> PROBLEM STATEMENT: Given the entries that follow, write out exactly the lines starting at the one containing "This screenshot has width=829, height=368." and ending at the one containing "The image size is (1587, 892).", both ends included, and only those.

[Stored items]
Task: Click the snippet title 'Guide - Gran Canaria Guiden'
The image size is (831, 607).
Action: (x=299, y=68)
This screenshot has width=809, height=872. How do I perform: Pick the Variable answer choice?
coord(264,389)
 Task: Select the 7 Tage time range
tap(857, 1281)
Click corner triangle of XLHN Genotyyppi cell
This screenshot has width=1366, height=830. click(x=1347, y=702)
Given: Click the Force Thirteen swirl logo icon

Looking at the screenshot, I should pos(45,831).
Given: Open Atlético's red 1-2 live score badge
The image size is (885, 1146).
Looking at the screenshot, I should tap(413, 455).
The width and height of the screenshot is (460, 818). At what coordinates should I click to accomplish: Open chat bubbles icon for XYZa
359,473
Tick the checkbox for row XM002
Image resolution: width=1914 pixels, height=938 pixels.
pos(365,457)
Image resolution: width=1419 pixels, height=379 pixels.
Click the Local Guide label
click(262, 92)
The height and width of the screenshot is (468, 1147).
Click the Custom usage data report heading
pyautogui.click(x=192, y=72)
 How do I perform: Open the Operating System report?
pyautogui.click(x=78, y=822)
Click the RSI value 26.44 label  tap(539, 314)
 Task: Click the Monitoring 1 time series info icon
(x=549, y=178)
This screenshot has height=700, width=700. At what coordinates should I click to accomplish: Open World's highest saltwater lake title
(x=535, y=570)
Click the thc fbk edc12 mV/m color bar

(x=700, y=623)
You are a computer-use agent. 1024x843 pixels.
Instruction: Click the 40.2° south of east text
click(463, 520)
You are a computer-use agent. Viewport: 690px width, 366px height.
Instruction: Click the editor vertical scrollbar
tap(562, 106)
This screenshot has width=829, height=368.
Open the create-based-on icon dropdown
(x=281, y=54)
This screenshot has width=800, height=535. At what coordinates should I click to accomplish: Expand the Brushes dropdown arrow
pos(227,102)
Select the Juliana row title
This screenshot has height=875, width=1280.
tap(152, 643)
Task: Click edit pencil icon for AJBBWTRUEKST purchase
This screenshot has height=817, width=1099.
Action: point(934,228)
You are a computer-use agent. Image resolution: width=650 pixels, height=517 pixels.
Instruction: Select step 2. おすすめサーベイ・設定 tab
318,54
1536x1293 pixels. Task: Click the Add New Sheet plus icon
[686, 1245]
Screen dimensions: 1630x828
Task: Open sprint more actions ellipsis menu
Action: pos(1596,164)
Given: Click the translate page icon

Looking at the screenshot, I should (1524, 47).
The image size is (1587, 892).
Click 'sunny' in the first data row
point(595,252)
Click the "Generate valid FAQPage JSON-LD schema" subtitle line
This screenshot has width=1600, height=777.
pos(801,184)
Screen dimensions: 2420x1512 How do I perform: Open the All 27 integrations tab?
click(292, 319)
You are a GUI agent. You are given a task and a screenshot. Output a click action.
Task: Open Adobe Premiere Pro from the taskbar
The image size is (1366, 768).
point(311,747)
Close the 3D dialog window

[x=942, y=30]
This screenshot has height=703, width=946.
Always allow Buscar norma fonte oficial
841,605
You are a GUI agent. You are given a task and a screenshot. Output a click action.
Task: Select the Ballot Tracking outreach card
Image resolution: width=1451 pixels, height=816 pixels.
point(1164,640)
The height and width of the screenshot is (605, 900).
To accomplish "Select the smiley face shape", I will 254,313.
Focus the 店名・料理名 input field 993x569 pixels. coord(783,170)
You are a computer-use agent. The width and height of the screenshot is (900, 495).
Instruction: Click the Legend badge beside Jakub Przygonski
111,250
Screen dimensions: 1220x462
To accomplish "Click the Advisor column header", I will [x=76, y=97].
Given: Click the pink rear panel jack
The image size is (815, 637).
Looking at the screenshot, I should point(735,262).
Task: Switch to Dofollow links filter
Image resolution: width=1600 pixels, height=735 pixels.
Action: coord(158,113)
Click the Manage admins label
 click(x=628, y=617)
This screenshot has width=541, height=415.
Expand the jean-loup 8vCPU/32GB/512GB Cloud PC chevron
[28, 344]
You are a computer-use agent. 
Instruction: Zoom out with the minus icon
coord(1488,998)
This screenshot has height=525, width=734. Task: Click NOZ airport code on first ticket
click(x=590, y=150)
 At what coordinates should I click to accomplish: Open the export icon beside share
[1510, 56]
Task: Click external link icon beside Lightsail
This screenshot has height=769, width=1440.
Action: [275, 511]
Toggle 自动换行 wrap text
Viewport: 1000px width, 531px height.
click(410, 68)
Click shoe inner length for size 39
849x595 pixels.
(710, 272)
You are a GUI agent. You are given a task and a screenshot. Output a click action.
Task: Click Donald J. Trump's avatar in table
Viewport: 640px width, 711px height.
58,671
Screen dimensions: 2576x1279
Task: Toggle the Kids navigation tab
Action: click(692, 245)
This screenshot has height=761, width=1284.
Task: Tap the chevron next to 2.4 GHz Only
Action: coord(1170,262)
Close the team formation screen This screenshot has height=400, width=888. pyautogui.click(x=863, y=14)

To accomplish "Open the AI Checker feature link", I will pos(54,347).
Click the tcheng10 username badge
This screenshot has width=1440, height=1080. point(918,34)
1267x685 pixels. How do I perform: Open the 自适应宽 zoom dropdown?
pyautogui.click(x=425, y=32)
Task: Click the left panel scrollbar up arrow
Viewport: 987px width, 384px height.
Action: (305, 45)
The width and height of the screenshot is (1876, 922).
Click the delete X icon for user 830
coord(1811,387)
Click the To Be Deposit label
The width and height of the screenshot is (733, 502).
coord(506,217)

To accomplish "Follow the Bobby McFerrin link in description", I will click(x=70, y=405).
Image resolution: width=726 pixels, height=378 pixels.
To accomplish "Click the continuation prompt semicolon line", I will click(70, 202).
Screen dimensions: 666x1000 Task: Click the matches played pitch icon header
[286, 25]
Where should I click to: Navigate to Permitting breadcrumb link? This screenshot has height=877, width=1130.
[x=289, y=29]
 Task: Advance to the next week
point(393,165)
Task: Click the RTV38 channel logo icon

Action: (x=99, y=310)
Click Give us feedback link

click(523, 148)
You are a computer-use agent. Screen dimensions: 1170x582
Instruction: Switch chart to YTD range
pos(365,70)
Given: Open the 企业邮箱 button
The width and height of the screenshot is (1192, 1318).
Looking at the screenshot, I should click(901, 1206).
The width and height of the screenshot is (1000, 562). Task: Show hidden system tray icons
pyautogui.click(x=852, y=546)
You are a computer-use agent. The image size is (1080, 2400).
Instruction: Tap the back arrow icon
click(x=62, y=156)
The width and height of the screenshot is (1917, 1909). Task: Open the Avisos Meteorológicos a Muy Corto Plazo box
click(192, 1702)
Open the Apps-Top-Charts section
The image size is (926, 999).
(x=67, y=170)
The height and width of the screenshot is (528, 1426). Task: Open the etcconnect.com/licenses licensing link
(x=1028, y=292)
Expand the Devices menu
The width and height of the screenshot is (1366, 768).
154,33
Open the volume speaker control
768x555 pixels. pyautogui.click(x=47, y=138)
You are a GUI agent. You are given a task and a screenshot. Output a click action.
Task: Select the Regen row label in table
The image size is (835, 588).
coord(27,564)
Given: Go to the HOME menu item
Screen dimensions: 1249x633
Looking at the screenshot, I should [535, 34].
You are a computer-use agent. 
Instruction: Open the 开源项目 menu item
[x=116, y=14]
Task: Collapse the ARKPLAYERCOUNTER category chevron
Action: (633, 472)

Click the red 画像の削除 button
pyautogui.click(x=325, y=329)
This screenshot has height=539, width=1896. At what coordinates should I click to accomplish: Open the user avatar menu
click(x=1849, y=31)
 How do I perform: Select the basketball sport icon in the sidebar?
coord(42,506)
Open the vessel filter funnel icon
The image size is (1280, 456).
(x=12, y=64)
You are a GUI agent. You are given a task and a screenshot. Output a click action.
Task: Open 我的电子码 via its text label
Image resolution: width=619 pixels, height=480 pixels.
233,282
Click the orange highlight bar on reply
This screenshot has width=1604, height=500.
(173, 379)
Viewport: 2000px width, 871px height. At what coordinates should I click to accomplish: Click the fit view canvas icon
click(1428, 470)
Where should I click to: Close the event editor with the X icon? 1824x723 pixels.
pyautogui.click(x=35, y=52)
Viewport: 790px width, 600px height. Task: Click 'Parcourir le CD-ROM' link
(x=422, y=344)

> THE COMPLETED TASK:
This screenshot has width=829, height=368.
Open the create-based-on icon dropdown
(x=281, y=54)
This screenshot has width=800, height=535. At what coordinates should I click to accomplish: Expand the Brushes dropdown arrow
pos(227,102)
Select the Juliana row title
This screenshot has height=875, width=1280.
tap(152, 643)
Task: Click edit pencil icon for AJBBWTRUEKST purchase
This screenshot has height=817, width=1099.
Action: point(934,228)
You are a computer-use agent. Image resolution: width=650 pixels, height=517 pixels.
Instruction: Select step 2. おすすめサーベイ・設定 tab
318,54
1536x1293 pixels. Task: Click the Add New Sheet plus icon
[686, 1245]
Screen dimensions: 1630x828
Task: Open sprint more actions ellipsis menu
Action: pos(1596,164)
Given: Click the translate page icon

Looking at the screenshot, I should (1524, 47).
The image size is (1587, 892).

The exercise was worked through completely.